Waiting for the east wind
The biggest challenge for the stock market is probably that economic growth is slowing as businesses are still scaling down their operations, partly due to the risk of recession in major economies, which are also Vietnam’s major trading partners. Therefore, growth as a variable will be closely monitored in the coming months.
In the past, when growth slowed and the risk of economic downturn emerged, central banks around the globe had no choice but to stop tightening monetary policy and even relax it. This seems to be the case with Vietnam at present as the SBV has cut key interest rates twice in just half a month, while launching credit packages for enterprises active in priority fields.
The central bank’s interest rate cuts in mid-March seem to have a limited impact, given little response from the stock market. But the latest rate reductions (effective on April 3) are expected to prop up the market stronger, as the three key interest rates—the refinancing rate, the ceiling interest rate on deposits of less than six months and the ceiling rate on short-term loans for the preferred sectors—now have fallen by 0.5 percentage point per annum.
The stock market reacted favorably early in the first week of April, as the VN-Index rose by nearly 15 points, equivalent to around 1.4%, with the trading volume making a leap to some 779 million shares on the HOSE alone, which is more than 1.5 times over the average trading volume of the last 20 days. A series of real estate stocks advanced strongly while construction, building materials and securities stocks also grew positively. These are the industries with heavy reliance on loans, so they benefit greatly when interest rates inch down.
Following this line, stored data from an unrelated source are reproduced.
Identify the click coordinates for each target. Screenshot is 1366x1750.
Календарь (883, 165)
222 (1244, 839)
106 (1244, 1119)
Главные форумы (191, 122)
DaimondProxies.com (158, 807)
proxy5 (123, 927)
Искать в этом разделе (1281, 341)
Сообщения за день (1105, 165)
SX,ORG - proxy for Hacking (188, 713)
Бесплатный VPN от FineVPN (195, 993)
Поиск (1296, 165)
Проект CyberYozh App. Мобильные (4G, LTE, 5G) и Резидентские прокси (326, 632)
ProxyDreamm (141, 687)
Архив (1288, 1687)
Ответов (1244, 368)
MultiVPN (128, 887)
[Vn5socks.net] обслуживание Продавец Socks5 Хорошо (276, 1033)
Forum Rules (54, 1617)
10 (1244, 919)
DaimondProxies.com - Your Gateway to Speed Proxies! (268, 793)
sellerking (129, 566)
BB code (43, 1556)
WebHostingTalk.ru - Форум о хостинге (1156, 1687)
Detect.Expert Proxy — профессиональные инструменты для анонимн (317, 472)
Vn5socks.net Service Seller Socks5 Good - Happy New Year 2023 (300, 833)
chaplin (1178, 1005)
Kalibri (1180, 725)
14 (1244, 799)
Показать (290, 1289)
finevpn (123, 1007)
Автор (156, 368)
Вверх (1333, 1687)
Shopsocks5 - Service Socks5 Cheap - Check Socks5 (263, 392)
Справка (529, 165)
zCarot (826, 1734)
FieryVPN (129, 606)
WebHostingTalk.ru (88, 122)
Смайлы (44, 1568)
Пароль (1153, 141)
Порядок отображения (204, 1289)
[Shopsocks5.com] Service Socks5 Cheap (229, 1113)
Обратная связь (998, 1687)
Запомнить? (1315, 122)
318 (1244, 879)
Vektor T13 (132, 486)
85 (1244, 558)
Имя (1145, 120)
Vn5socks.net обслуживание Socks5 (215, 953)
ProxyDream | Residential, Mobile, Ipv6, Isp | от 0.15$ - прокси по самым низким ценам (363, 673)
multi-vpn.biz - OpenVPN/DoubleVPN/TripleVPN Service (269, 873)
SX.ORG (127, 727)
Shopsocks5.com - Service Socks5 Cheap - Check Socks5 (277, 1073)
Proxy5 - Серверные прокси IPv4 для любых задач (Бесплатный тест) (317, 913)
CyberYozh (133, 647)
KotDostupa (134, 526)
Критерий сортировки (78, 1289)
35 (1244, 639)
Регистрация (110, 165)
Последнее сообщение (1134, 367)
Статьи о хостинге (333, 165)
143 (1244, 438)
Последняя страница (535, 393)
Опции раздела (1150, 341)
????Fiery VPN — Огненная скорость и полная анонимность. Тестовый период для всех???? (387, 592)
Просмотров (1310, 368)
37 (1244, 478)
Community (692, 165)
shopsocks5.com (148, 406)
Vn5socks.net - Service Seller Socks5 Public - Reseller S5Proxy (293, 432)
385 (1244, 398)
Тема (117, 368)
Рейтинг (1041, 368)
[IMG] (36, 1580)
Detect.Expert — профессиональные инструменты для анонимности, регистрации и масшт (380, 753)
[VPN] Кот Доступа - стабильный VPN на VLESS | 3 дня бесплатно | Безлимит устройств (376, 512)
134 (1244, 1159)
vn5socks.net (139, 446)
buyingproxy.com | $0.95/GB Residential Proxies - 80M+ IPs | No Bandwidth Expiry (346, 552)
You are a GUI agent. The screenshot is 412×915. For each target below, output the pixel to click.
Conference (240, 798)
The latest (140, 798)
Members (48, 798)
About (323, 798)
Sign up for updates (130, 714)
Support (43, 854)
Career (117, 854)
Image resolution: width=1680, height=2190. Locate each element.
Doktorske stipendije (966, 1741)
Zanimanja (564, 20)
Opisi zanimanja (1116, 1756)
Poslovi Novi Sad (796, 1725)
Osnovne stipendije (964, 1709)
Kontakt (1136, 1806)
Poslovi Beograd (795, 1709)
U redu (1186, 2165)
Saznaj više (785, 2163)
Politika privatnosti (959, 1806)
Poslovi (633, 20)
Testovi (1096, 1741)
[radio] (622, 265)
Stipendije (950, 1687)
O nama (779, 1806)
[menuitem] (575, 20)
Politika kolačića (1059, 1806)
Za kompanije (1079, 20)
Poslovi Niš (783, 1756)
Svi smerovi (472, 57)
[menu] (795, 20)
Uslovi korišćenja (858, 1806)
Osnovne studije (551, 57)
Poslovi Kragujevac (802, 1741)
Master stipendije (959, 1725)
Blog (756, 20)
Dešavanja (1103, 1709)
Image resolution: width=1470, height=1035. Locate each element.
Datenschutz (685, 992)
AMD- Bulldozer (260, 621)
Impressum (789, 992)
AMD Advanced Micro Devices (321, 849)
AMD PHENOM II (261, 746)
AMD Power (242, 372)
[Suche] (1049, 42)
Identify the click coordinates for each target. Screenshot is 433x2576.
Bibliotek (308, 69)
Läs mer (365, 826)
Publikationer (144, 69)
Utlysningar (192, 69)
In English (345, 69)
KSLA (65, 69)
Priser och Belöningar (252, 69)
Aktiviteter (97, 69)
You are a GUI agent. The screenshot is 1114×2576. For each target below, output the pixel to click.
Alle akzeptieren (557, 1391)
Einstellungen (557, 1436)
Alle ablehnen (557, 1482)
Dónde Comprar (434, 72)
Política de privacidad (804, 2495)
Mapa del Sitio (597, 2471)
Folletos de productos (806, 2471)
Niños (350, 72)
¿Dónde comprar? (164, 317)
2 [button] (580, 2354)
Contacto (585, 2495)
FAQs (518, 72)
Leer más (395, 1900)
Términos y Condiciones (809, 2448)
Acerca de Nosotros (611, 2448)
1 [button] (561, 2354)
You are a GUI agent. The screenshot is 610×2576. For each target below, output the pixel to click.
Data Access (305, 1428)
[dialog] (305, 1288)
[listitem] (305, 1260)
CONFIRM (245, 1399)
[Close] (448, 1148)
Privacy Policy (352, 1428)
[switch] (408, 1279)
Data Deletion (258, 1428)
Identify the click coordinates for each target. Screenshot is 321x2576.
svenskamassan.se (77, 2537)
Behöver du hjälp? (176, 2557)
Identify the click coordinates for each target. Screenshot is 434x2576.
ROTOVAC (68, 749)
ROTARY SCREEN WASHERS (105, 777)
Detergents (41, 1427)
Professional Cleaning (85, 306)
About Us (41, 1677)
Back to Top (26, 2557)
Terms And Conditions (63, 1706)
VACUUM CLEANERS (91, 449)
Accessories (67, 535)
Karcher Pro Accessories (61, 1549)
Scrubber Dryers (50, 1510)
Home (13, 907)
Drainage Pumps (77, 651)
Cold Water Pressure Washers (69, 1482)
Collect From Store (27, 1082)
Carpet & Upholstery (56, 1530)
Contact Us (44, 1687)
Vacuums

Real estate stocks, in particular, received good news on April 1, when the SBV wrote to commercial banks and its provincial branches to guide them and request the implementation of the lending campaign for low-cost housing, worker homes, and renovation and reconstruction of aging apartment buildings in accordance with Resolution 33/NQ-CP of the Government. This loan package worth VND120 trillion may last until the end of 2030, with a preferential interest rate of 8.7% per year for investors and 8.2% for homebuyers, applicable until June 30, 2023. From July 1 onwards, every six months, the central bank will set lending rates during the preferential period for those banks participating in the program.
This program is expected to help real estate companies restructure their operations, customer segments and the products they offer the market, thereby overcoming the difficulties and challenges they have been coping with. Not only that, construction and building materials stocks will benefit from such a policy as well, when the demand for products from these sectors may recover.
As for securities firms, a better stock market outlook will bring them back to the phase of more positive growth. As interest rates keep trending down, plus a massive cash flow probably returning to the stock market and higher demand for margin loans, this group will enjoy greater profit after more than a year of decline.
In the coming time, investors may expect more information about when the new trading system developed by KRX will be put into operation, probably in mid-2023. This will support the new trading solutions in the market, helping with the implementation of clearing and settlement mechanisms and taking Vietnam’s stock market closer to international practices, which may be a plus when the market is evaluated for upgrade into an emerging market.